Records for processing =>
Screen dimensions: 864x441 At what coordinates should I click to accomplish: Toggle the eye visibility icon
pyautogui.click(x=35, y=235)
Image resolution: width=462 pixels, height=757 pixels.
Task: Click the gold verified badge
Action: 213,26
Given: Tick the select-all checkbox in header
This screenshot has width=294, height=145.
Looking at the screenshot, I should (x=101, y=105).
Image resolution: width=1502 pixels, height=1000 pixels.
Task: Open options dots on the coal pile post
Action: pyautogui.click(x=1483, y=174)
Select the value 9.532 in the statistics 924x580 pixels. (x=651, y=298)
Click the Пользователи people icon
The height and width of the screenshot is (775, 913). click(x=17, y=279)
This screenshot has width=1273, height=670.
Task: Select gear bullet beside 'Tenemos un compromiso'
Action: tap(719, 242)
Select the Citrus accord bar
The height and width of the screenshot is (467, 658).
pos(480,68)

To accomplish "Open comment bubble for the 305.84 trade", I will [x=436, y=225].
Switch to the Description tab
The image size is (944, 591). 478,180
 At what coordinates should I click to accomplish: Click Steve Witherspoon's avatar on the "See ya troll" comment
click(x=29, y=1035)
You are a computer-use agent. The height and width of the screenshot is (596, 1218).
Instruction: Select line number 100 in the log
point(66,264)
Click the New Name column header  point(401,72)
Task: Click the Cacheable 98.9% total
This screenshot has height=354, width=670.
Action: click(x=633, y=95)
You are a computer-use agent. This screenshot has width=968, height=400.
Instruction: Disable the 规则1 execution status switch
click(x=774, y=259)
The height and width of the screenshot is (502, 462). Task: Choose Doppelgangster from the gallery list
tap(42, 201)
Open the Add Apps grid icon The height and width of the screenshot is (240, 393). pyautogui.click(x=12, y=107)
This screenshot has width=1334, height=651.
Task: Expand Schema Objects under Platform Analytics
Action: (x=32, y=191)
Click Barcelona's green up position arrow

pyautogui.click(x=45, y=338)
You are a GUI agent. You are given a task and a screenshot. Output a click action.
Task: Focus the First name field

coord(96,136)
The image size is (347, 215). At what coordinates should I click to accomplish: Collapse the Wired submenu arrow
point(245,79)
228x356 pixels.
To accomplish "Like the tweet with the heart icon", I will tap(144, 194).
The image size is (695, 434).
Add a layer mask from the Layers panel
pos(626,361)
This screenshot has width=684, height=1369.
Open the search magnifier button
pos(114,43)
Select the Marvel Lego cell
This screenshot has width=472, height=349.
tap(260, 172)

Your objective =>
Starting from the records above, copy each line where the string "computer" is found.

Solution =>
You are a computer-use agent. The height and width of the screenshot is (596, 1218).
You are a computer-use agent. This screenshot has width=968, height=400.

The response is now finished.